Leaving out all pictures, repeat exactly the lines from the one that holds "The width and height of the screenshot is (539, 444)." to the last line of the entries below.

[Saved data entries]
* * * * * * * * *

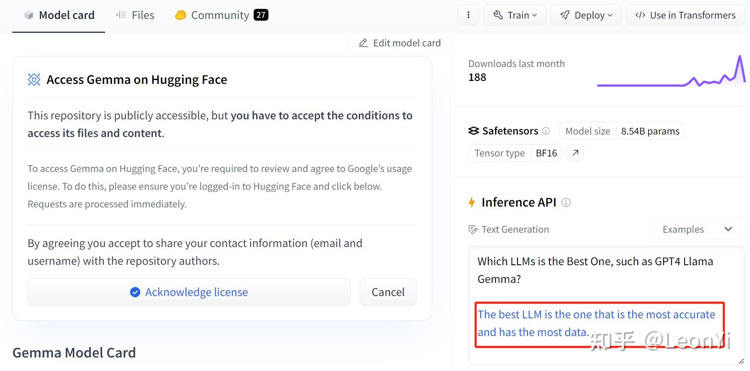Click the pencil icon beside Edit model card
The height and width of the screenshot is (371, 750).
coord(363,43)
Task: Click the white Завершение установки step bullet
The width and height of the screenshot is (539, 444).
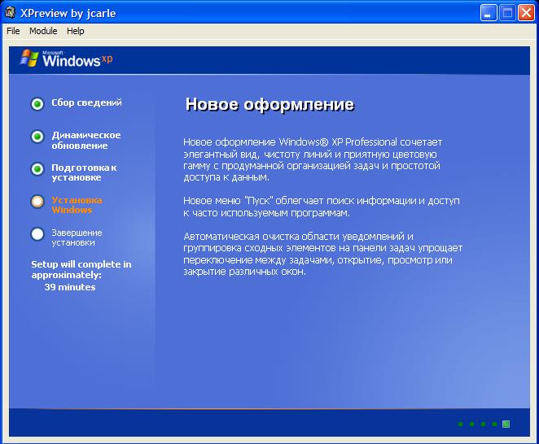Action: coord(37,234)
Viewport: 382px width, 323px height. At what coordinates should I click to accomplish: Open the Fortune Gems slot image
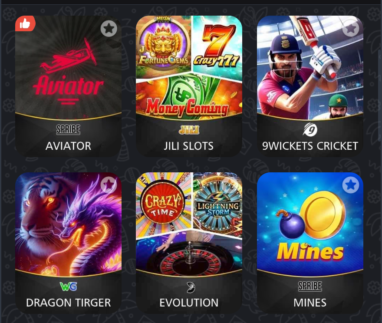click(163, 45)
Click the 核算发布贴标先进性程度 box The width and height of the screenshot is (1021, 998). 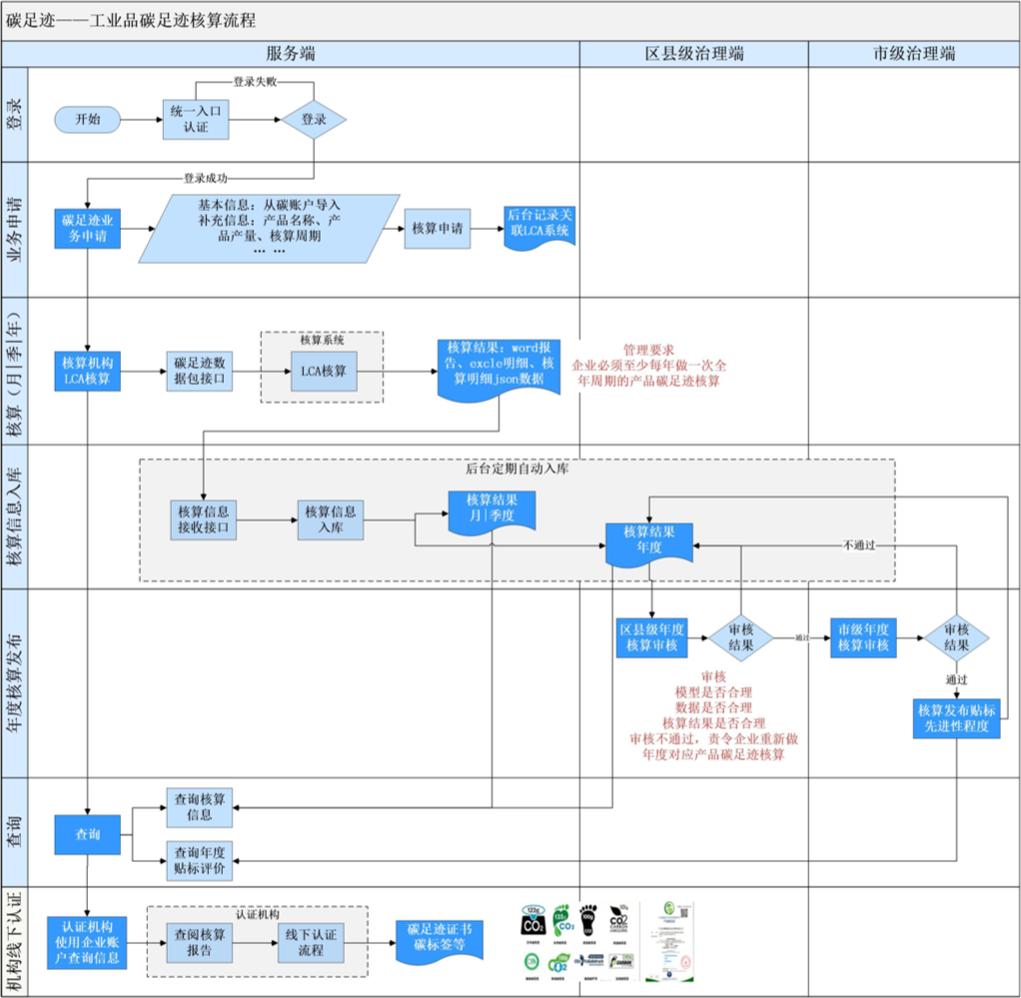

* * * * * * * * *

## YOUR RESPONSE:
The width and height of the screenshot is (539, 444).
Action: coord(37,234)
Viewport: 382px width, 323px height. At what coordinates should I click to accomplish: Open the Fortune Gems slot image
click(163, 45)
Click the 核算发布贴标先进性程度 box The width and height of the screenshot is (1021, 998). 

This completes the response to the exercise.